*Request*.
Copy out every line in the rows below that contains the string "beside". Matching is case-sensitive.
## Begin Dataset extract
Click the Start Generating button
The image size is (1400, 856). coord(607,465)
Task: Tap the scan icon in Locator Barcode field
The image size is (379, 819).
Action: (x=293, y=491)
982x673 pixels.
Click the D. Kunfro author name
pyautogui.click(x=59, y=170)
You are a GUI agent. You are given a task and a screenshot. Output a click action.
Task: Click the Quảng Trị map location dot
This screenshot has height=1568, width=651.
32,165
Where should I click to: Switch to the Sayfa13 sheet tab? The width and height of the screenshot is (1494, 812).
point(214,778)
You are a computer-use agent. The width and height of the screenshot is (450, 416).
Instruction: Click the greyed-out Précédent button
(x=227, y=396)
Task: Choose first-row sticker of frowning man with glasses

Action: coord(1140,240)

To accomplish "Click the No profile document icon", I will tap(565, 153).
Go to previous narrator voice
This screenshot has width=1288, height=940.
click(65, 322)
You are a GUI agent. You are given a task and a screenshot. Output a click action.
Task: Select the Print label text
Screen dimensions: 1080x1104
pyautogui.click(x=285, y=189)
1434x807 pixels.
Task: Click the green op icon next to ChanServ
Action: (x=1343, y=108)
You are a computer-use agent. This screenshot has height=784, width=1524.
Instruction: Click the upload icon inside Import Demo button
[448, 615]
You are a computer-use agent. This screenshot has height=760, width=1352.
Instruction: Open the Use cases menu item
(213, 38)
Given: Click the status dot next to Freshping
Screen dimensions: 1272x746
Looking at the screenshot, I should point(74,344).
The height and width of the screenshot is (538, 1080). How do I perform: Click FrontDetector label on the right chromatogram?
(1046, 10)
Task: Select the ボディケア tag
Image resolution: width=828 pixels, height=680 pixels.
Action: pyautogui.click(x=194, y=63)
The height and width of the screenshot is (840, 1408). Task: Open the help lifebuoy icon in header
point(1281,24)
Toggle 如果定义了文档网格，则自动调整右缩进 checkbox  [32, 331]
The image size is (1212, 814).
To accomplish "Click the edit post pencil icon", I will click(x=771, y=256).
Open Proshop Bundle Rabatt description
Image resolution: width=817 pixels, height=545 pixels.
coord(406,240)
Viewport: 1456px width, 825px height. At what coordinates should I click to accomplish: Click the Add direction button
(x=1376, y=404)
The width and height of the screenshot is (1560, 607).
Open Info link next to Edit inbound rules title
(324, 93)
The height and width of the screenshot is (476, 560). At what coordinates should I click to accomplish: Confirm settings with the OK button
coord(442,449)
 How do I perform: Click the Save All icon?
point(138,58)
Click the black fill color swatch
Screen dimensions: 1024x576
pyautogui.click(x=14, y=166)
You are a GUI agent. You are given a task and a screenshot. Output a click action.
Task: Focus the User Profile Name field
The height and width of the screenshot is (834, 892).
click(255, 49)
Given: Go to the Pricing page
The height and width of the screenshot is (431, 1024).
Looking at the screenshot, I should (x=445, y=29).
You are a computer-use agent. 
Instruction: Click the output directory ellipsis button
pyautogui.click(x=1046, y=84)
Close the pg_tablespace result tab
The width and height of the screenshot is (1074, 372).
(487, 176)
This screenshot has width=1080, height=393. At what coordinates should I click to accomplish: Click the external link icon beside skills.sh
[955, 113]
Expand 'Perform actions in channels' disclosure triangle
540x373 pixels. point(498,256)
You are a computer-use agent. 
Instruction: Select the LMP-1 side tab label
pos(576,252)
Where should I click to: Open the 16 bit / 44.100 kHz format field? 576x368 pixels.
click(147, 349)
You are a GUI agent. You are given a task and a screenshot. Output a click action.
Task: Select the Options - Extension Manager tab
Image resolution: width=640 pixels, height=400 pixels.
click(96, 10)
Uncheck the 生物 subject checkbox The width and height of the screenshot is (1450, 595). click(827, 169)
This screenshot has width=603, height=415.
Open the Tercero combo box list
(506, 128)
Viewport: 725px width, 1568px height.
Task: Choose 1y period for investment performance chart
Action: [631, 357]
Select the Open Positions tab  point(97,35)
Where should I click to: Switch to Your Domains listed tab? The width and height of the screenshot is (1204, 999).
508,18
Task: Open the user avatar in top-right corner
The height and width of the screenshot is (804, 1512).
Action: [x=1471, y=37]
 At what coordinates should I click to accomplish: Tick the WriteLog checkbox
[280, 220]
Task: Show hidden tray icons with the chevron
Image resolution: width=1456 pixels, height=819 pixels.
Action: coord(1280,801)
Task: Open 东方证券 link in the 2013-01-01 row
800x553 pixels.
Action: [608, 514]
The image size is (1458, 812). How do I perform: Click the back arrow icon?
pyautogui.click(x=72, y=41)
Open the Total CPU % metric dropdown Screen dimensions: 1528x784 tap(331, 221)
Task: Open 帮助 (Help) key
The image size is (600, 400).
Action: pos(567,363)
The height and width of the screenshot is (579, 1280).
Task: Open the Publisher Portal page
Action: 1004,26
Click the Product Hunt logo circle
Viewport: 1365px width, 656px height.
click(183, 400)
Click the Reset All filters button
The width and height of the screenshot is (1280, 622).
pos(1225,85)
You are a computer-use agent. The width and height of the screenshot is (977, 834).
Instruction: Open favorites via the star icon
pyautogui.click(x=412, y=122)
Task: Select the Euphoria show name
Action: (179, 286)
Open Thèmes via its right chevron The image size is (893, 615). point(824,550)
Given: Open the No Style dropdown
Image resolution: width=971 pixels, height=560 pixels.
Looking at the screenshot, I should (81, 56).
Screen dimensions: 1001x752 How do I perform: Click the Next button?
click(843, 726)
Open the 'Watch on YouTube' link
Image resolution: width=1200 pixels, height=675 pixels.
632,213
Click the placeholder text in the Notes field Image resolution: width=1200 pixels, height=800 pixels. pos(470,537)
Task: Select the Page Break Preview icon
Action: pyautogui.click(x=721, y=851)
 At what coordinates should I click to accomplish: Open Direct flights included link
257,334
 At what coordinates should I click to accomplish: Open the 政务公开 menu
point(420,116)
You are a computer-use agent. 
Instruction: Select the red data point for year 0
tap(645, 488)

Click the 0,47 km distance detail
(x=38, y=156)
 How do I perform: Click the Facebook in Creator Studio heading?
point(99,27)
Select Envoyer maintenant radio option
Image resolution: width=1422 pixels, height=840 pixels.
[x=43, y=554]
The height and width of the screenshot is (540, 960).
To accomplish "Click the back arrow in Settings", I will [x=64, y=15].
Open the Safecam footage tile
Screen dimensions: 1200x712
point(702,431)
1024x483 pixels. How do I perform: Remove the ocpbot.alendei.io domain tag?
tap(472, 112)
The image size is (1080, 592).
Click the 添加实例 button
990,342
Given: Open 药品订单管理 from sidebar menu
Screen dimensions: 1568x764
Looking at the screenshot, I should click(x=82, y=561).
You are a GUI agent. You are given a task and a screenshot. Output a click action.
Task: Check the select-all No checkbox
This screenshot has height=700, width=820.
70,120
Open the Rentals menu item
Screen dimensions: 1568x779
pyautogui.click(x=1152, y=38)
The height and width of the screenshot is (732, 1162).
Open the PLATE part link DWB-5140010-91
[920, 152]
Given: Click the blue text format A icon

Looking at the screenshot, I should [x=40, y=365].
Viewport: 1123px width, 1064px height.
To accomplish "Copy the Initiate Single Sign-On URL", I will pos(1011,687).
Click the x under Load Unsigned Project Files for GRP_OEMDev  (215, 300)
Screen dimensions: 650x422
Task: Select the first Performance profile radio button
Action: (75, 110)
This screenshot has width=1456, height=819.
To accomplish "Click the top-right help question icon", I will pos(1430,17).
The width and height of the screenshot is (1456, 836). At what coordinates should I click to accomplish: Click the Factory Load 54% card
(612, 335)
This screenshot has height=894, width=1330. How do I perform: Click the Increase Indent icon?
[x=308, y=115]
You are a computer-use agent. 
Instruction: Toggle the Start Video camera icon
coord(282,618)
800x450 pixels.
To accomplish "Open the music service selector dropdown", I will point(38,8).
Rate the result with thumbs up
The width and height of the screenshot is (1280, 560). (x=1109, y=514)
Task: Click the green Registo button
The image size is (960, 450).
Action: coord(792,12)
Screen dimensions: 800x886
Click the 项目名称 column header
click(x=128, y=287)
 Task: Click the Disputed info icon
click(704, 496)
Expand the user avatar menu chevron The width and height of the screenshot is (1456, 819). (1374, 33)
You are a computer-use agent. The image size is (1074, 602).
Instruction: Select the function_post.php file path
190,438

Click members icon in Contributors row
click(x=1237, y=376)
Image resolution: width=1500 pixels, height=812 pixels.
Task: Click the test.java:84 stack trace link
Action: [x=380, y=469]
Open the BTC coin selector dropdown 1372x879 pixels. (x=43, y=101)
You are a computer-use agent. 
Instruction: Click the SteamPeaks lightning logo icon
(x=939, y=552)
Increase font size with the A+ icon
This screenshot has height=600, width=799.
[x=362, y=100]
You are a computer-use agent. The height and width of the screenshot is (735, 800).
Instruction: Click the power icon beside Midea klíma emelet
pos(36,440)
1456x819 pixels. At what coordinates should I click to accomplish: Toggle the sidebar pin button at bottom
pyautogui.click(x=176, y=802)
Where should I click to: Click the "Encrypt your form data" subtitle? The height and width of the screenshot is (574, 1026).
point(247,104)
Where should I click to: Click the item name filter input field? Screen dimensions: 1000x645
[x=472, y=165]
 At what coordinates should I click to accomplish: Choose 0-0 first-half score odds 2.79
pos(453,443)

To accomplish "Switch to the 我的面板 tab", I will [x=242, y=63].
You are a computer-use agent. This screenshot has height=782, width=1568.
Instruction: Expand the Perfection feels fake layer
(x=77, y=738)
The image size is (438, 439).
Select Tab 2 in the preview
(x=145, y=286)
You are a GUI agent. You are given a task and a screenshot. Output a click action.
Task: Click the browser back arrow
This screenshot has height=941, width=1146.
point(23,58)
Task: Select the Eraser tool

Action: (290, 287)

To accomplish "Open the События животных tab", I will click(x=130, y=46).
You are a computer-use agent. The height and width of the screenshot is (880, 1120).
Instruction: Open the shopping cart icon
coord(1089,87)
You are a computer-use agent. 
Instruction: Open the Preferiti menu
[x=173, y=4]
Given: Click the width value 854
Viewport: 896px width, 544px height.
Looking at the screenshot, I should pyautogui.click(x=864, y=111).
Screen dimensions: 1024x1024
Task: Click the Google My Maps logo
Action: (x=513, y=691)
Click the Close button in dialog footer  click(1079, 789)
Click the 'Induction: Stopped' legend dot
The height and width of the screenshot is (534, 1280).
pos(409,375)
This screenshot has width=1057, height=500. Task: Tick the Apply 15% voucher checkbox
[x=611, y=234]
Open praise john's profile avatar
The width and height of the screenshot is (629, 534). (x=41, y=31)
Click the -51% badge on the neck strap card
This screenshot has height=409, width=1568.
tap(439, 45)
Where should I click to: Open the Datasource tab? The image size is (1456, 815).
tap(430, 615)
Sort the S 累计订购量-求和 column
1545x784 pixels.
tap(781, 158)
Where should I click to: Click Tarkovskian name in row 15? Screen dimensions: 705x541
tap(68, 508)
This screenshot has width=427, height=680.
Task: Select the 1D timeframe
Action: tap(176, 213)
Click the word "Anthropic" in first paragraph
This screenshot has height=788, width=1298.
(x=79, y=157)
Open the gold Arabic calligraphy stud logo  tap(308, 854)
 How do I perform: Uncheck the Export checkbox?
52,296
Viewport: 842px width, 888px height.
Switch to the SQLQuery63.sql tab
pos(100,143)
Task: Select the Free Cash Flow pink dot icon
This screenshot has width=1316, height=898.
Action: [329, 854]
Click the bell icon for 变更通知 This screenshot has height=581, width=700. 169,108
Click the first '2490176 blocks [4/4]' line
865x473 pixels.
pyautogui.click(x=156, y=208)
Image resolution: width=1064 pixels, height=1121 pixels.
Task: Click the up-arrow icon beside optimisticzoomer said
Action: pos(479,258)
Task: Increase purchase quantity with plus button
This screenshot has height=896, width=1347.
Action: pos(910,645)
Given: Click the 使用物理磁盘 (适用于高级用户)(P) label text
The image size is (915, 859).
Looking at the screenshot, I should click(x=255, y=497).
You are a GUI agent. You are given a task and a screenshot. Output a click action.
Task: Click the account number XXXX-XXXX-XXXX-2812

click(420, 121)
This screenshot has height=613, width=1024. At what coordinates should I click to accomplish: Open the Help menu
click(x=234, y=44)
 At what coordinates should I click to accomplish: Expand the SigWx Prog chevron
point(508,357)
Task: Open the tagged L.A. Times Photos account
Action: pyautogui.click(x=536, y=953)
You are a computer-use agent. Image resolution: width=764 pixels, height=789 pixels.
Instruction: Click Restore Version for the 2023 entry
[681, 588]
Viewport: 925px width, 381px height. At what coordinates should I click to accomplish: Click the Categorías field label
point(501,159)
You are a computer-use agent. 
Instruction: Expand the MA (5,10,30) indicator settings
## End Dataset extract
*Solved problem*.
This screenshot has width=1080, height=393. At what coordinates should I click to accomplish: Click the external link icon beside skills.sh
Instruction: Click the power icon beside Midea klíma emelet
Task: Click the up-arrow icon beside optimisticzoomer said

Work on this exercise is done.